+++ TASK MATERIAL

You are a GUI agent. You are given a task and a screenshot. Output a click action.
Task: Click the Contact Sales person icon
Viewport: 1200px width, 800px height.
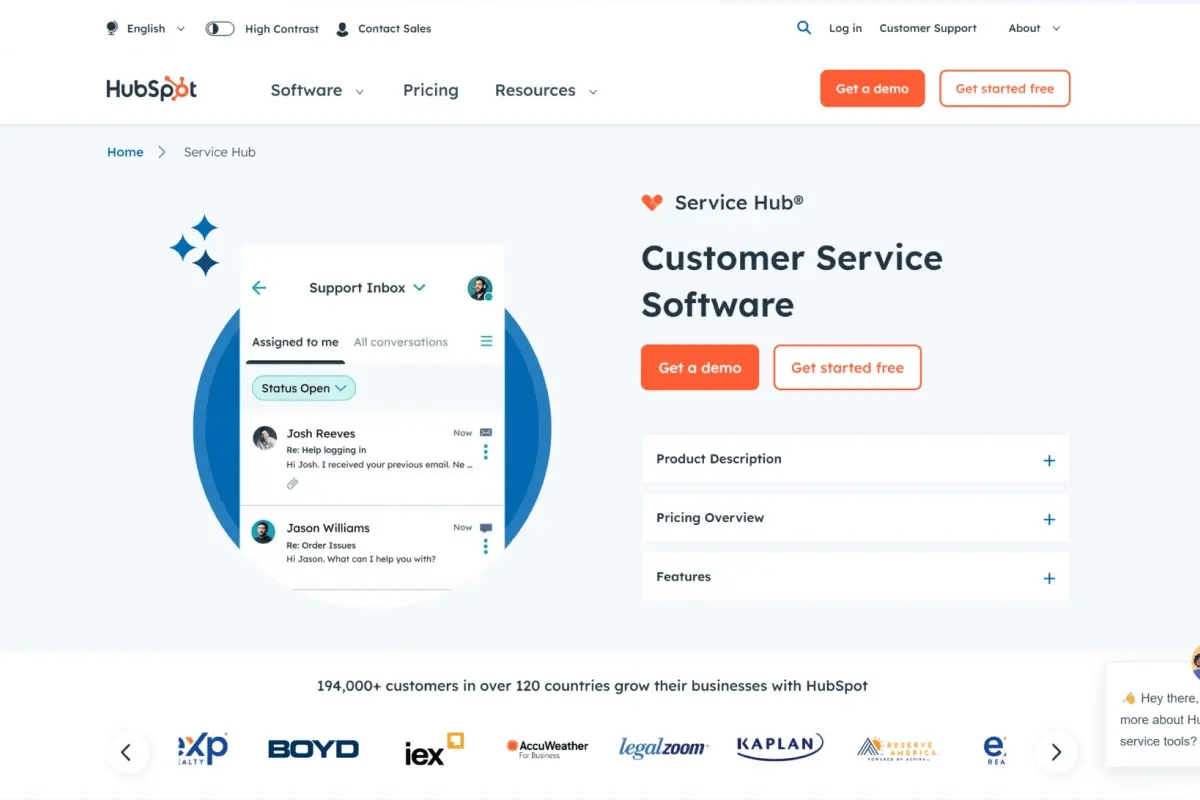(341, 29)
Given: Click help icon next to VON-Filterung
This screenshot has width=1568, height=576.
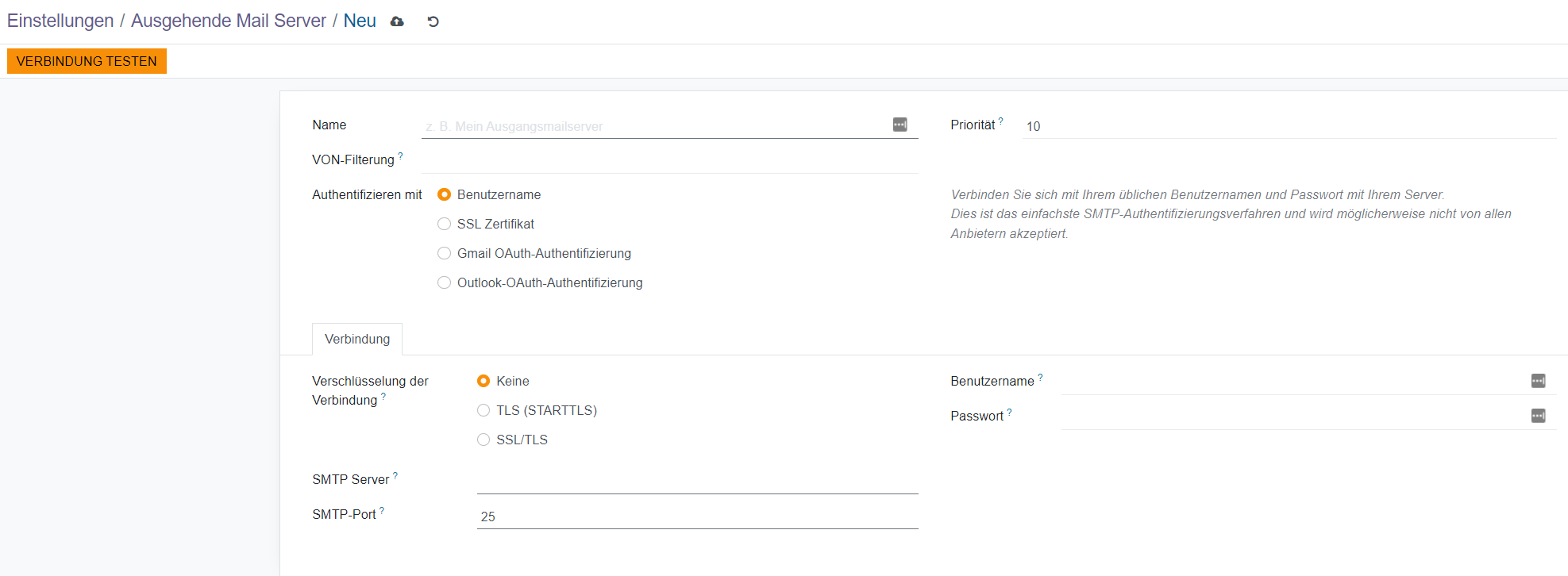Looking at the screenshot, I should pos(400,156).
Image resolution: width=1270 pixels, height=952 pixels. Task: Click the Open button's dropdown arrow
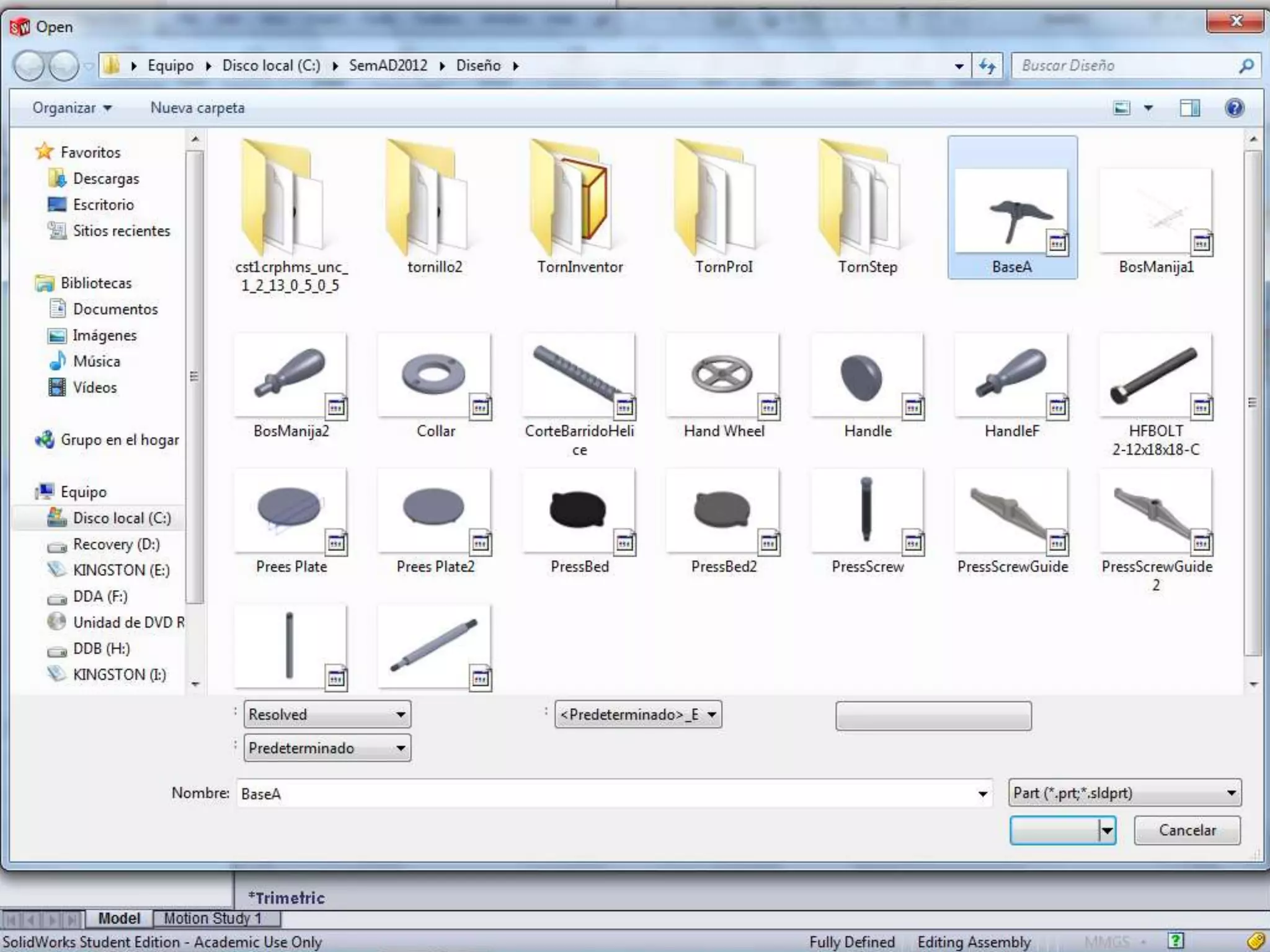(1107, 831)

++++++
+++ TASK MATERIAL

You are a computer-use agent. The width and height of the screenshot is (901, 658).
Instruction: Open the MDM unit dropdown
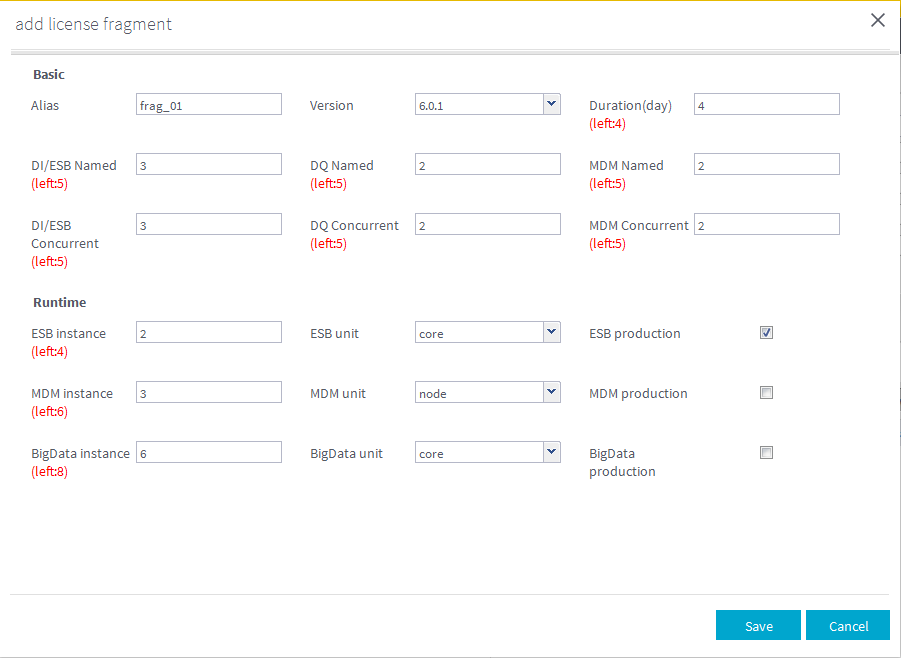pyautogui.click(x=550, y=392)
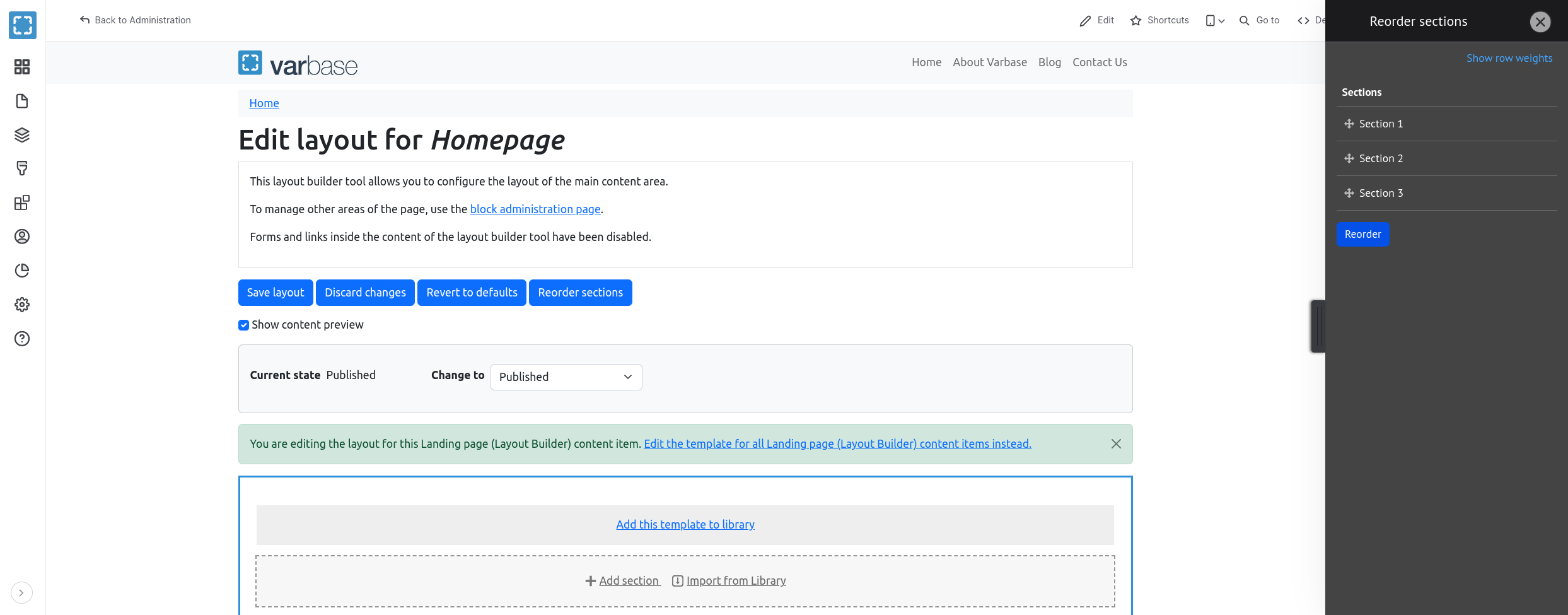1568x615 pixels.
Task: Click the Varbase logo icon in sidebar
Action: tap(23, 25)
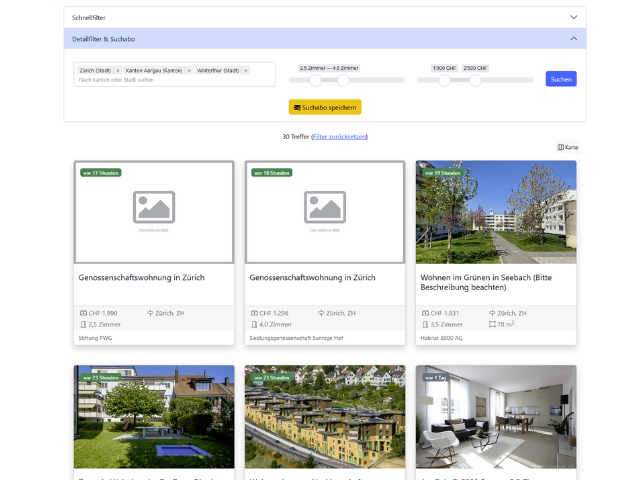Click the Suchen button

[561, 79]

++++++

> WRITTEN REQUEST
Turn the listing from the line with "Image resolution: width=1270" up to and including the line with "(1107, 831)" into a JSON list of strings, one string per line, with blank lines left out. Leave the pictures out of the answer.

> RESPONSE TO THE EXERCISE
[
  "Image resolution: width=1270 pixels, height=952 pixels. Task: Click the Open button's dropdown arrow",
  "(1107, 831)"
]